Ler um livro tornou-se uma tarefa difícil (e eu adoro ler. Antes, era capaz de ler

mil páginas em três dias). Agora, tenho de lidar com a minha memória e

concentração variáveis. Às vezes, não me lembro do que a frase anterior dizia e

tenho de reler vezes sem conta a mesma página. Isso faz com que ler uma página

possa demorar eternidades e eu fique frustrada comigo mesma. Não posso exigir

demasiado de mim e tenho de me contentar com o que consigo fazer, dentro das

minhas capacidades atuais.

Percebi que vou ter sempre estes pensamentos dentro de mim. Nem que seja

na forma de recordações dos meus planos.

Às vezes, não sei por que é que aparecem. Surgem sem eu estar à espera (a

minha cabeça é mais rápida do que o meu “eu” consciente).

É estar à espera do comboio, olhar para a linha e, de repente, lá está a ideia e

a recordação dos planos.

É pegar nas caixas dos medicamentos e fazer cálculos sobre a dose que me

faria dormir para sempre.




É não poder ter um x-ato no meu estojo e evitar materiais cortantes.

É percorrer o caminho mais longo para evitar aquela árvore especifica.

É não usar uma combinação de roupa específica, porque é a roupa do meu

“último dia”.

É ter uma sensação de paz e calma perturbadora sempre que estou perto de

uma ponte.

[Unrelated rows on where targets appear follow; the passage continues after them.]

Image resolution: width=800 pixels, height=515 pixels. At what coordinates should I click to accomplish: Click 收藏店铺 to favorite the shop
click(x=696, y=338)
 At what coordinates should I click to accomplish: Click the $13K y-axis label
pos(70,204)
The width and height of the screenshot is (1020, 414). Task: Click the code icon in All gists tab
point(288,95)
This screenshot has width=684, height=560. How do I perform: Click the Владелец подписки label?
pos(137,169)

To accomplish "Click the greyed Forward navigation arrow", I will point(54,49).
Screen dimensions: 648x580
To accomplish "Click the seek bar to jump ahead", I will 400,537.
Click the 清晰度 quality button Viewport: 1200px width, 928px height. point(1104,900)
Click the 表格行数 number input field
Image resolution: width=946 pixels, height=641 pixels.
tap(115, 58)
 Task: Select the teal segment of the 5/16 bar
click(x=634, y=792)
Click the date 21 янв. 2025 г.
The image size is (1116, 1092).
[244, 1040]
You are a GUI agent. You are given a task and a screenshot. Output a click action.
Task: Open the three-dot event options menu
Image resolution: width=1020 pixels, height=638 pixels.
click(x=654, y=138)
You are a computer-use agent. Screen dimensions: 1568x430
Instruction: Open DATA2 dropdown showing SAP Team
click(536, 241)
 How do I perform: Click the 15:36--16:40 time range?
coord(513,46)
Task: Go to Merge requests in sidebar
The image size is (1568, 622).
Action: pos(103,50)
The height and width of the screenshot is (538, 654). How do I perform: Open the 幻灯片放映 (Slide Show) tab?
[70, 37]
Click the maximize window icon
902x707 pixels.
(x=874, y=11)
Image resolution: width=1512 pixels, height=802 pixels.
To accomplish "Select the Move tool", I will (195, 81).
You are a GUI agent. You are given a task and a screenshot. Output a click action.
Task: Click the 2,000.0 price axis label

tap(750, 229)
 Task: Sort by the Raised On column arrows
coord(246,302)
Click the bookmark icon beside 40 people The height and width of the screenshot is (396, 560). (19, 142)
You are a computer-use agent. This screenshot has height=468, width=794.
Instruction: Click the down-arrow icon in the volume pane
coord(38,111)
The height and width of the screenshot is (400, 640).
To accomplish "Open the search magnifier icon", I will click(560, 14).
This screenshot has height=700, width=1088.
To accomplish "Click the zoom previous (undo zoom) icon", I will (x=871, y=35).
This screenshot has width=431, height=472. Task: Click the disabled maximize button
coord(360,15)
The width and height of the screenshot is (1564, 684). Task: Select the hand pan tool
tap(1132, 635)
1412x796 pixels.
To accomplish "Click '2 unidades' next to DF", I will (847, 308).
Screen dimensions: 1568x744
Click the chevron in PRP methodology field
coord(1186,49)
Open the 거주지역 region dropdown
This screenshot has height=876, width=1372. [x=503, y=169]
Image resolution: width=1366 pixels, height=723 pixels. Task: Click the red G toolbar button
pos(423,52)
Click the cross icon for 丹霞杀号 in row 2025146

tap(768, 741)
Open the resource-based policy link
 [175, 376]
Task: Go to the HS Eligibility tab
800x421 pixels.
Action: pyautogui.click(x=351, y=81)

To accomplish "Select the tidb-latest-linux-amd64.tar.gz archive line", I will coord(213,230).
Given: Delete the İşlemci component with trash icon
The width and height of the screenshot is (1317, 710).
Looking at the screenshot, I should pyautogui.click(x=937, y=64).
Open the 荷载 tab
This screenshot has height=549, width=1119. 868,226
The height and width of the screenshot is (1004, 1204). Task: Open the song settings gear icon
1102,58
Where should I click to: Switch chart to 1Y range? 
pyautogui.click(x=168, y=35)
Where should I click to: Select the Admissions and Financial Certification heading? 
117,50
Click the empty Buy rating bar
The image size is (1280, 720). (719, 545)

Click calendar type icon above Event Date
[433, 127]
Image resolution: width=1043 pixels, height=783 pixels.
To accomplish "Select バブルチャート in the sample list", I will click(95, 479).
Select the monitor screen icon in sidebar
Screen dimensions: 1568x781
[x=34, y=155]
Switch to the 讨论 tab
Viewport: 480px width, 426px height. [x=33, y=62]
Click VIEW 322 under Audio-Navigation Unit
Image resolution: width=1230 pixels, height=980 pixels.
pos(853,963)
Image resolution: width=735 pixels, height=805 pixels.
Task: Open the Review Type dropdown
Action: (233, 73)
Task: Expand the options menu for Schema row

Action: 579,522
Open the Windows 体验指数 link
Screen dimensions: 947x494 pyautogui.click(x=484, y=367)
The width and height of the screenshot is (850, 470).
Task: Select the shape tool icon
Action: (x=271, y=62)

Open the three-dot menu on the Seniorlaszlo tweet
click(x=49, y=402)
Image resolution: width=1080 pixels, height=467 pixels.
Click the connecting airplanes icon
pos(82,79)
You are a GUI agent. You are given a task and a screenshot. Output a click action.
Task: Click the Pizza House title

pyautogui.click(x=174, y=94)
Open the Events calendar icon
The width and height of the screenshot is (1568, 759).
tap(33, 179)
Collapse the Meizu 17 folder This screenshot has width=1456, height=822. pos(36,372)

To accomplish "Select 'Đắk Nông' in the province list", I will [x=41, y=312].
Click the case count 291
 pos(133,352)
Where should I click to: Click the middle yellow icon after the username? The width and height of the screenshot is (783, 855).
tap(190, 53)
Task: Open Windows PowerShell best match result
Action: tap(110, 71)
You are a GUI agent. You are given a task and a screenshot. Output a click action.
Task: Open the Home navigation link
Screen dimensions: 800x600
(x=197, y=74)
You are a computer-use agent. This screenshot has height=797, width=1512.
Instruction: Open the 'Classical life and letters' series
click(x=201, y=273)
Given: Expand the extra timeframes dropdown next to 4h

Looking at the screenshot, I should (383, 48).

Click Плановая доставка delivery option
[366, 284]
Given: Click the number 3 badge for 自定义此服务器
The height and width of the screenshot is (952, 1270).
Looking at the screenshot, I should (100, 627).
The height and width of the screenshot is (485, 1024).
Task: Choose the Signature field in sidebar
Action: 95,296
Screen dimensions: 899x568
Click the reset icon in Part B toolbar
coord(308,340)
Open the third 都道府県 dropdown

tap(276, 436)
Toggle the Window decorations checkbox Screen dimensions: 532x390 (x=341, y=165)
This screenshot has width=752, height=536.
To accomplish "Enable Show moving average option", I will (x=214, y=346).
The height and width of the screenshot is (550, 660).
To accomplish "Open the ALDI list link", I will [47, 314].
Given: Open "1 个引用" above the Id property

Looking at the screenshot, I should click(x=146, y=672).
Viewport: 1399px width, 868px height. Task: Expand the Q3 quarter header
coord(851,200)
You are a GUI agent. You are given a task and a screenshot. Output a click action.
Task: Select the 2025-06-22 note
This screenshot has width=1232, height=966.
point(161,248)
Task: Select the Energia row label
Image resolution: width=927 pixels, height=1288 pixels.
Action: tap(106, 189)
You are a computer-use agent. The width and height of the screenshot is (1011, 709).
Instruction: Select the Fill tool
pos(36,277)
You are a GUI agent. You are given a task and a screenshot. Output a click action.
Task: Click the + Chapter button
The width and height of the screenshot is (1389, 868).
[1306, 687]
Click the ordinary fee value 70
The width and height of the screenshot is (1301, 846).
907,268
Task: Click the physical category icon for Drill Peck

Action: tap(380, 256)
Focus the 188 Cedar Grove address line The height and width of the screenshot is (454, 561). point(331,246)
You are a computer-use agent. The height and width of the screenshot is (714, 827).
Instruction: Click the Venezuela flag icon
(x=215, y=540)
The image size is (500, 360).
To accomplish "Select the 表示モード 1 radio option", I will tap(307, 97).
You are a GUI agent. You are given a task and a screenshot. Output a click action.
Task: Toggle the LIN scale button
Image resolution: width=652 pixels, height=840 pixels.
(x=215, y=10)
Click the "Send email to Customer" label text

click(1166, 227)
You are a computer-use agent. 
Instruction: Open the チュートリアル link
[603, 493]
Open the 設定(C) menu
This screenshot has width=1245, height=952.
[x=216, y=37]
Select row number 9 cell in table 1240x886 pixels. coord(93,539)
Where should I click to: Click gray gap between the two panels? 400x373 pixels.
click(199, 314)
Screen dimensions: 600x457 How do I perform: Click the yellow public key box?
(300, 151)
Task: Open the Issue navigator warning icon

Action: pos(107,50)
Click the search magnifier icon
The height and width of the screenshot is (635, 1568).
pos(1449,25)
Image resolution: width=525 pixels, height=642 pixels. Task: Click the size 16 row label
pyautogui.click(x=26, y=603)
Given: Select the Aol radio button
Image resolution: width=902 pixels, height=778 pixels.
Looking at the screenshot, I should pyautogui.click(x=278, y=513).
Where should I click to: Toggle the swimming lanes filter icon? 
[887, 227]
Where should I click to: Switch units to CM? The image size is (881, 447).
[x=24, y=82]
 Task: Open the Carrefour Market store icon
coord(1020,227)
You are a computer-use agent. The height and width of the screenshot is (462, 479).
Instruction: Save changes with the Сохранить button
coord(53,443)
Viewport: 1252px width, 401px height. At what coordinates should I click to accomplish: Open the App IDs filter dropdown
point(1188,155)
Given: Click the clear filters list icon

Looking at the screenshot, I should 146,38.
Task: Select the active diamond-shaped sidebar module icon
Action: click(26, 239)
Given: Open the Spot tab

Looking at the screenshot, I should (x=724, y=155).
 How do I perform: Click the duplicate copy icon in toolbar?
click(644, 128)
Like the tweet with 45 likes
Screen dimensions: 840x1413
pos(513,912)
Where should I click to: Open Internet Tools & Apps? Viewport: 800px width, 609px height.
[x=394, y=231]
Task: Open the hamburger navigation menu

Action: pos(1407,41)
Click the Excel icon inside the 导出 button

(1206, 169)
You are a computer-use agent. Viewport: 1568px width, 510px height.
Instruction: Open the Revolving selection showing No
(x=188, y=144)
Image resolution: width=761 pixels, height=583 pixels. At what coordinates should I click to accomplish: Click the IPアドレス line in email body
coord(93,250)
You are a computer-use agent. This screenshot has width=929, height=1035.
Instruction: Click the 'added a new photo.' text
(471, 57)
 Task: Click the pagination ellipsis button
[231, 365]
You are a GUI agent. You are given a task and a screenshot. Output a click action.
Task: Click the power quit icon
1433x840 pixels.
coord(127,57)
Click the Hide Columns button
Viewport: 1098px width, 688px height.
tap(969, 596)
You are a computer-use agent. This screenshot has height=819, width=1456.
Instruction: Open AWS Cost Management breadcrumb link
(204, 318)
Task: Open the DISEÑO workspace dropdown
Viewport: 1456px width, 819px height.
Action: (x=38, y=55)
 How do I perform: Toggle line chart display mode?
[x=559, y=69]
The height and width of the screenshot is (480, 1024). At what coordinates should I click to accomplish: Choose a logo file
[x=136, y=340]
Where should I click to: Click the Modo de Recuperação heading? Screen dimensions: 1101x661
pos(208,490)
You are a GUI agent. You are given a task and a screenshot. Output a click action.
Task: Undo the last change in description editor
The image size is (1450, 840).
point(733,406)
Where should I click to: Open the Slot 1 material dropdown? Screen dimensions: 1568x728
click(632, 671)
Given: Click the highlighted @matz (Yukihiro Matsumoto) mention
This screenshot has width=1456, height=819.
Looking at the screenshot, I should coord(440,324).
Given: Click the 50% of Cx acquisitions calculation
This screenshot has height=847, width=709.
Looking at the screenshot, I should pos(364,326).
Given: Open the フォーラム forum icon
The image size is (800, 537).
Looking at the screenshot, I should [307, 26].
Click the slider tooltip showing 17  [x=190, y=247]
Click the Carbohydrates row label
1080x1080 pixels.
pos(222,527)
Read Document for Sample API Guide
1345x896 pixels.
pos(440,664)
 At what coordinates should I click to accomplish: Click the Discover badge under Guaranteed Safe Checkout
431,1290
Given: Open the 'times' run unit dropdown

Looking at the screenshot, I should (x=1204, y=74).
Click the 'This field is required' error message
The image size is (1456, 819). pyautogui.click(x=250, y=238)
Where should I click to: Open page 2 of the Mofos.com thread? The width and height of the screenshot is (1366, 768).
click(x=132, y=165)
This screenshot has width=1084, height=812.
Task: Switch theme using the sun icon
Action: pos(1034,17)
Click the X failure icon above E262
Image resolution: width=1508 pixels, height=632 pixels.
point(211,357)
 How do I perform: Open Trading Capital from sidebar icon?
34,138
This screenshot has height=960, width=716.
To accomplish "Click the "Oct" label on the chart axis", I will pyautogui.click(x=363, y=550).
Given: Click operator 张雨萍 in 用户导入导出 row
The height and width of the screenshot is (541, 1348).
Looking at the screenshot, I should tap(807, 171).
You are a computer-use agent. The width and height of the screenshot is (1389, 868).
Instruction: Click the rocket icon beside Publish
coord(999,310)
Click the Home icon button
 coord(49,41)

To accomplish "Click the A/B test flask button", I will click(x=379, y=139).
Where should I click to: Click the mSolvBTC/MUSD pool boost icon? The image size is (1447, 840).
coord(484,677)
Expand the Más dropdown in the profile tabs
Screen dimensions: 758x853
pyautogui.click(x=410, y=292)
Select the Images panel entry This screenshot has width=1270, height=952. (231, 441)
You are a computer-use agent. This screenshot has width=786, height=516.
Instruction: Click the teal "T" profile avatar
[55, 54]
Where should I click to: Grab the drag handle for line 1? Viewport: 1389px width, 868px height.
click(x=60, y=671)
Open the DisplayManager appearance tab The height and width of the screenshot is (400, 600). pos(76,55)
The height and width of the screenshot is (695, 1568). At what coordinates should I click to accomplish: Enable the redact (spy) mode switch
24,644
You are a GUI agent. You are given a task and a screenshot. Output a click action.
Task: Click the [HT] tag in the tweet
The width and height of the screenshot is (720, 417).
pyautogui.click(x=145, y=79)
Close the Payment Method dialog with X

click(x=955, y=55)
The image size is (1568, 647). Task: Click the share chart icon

É estranho como esse é o sítio onde parece que respiro melhor, sendo

que é um dos sítios onde tentei respirar pela última vez. Talvez seja o sítio onde me

encontro a mim mesma. Talvez uma parte de mim tenha ficado nesses sítios e eu

decida voltar para me reunir com eles. A Dra. Liliana diz que é uma forma de me

sentir segura, porque sei que tenho sempre essa opção e que cabe a mim ter a

força suficiente para não a escolher. É, também, o sítio onde me lembro com mais

intensidade das pessoas que fazem parte da minha vida e relembro os momentos

que passamos juntos.

Ver a vida em revista tem os seus impactos. Ver o que fizemos e o que ficou

por fazer. Ver as pessoas com quem falamos. Ouvir a voz delas pela última vez.


O Pedro diz que as pessoas não são indispensáveis. Eu discordo. Todas as

vezes, eu fiquei, não por coisas, não por experiências, não por mim. Mas sim, pelas

pessoas. Se elas fossem dispensáveis, não teria motivos para ficar. Nem as

palavras delas teriam impacto na minha decisão.

A minha cabeça é um lugar perigoso no qual não confio para estar. Às vezes,

entro em piloto-automático e deixo-me levar, porque estou cansada de lutar contra

mim mesma.

Hoje o Pedro parou-me. Entrei em piloto-automático e ele foi atrás de mim.

Parou-me. Aquela não era a Rita em que ele podia confiar.

É difícil ouvir que alguém não consegue confiar em nós. Mas, nem eu própria

confiaria, se gostasse de mim. Se gostasse de mim, não me deixaria entregue a

mim mesma. Foi o que ele fez e, por mais que doa saber que não é possível confiar

em mim neste momento, foi a melhor coisa que ele fez. Tomou conta de mim e

agora continuo aqui.




Tenho medo. Tenho medo de mim mesma. Quando ele não estiver aqui, quem

me vai salvar de mim mesma? Quem vai perceber que eu não estou segura comigo

mesma?

Acho que, a maioria das pessoas não tem a noção do caos dentro de alguém,

aparentemente, tão calmo.

Posso gritar e pedir que não me deixem sozinha? Por favor?

Hoje não me deixes sozinha comigo mesma, por favor.

Hoje, abraça-me, diz o quanto gostas de mim, como se fosse a última vez que

me visses, como se a minha vida dependesse disso.

Ajuda a salvar-me.

- 9 dezembro 2019 -



agradecimentos

Obrigada, Pedro, por me protegeres de mim mesma, por me tornares mais

forte e por tornares o mundo num lugar mais bonito para eu viver. Obrigada por me

apoiares e estares sempre ao meu lado. Obrigada, também, por seres o fotógrafo

que trouxe a minha ideia para a realidade. Amo-te.

Obrigada, Diogo, por acreditares (e fazeres-me acreditar) que escrever pode

ajudar a melhorar o mundo. Obrigada por ouvires as minhas ideias fora de horas.

Obrigada pela amizade verdadeira.

Obrigada, Nuno, por acreditares que sou a melhor madrinha do mundo,

mesmo quando és tu a tomar conta de mim. Obrigada por me apoiares e

acreditares que consigo percorrer este caminho, por mais difícil que seja.

Obrigada, Dra. Liliana, por me mostrar que posso dar mais tempo a mim

mesma e que posso acreditar na felicidade. Obrigada por ter sido a primeira a

acreditar em mim e a ensinar-me a acreditar em mim mesma.